When we think about family caregivers, we usually picture spouses or 50-something adult children. But, it turns out, about one-third of Americans have helped care for an older loved one by age 40.
In some respects, those millennials resemble older caregivers: They are as likely to underestimate the need for long-term supports and services in old age and they misunderstand who pays for it. At the same time, they are very different: While they spend, on average, less time caring for loved ones and say they have more family support, they are less resilient and feel more stress.
This picture is courtesy of a new survey by the Associated Press and the University of Chicago’s NORC Center for Public Affairs Research. Funded by the SCAN Foundation, the survey is the sixth in a series that looks at caregiving.
While millennial caregivers acknowledge they are unprepared to care for their loved ones, they are less likely than older caregivers to support most policy changes aimed at supporting older adults, younger people with disabilities, and those helping them. For example, while about six in ten favor a public insurance program or tax subsidies to help buy private long-term care insurance, that’s about 10-15 percentage points lower than older caregivers.
Yet, when asked who they think should pay for long-term care, they describe a system that is completely at odds with the current structure. For example, 53 percent of younger caregivers think private insurance should bear a large share of the responsibility, yet private long-term care insurance pays only about 10 percent of these costs and health insurance pays none. Forty percent think Medicare should be a major payer, yet Medicare effectively pays little or nothing towards the costs of long-term care.
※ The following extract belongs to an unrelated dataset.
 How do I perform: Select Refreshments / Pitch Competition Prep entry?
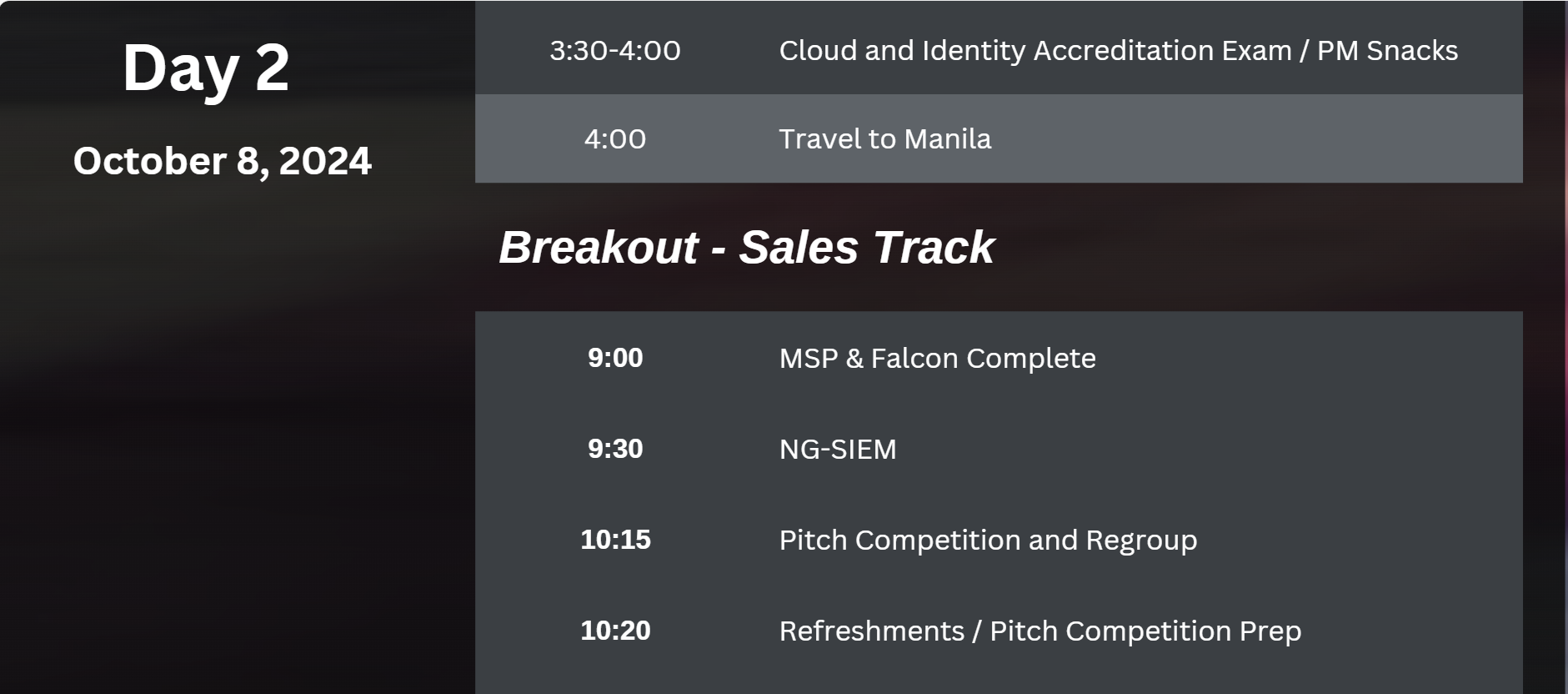pos(1039,631)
They are more realistic about Medicaid: One-third say the program should bear much of the responsibility for financing long-term care. And, in reality, it does. The program pays about one-third of all costs, second only to families themselves.
The most surprising result is how many young adults are now, or have been caregivers. About one-third say they have already helped care for an older loved one at some time in their lives and about one in six were caring for an older family member at the time of the survey. About half the younger family caregivers are men, which is higher than the 40 percent of older caregivers among the older group.
Among those millennials who are not providing care, nearly two-thirds expect to do so sometime over the next five years. More than half say they are unprepared, compared with about one-third of those older than 40.
Millennial caregivers report spending much less time helping loved ones than caregivers over 40. For example, only about one-quarter say they spend 10 or more hours a week providing personal assistance, while nearly two-thirds of older caregivers do so. One big difference: relatively few younger people are providing care alone, a stark contrast with older caregivers who frequently assist parents or spouses with little or no help from others.
Six in 10 say they receive all the social and emotional support they need—mostly from family. Nearly half say they get some support from online communities, almost twice the rate as older caregivers. But only about 8 percent of millennials say they get most of their support that way. Twice as many say faith communities are their biggest source of social and emotional support.
Fifty-something adult daughters remain the backbone of family caregiving. But, as this survey reminds us, family members caring for aging loved one are a widely diverse group. It is worth remembering as we think about how to help them, either personally or through policy changes.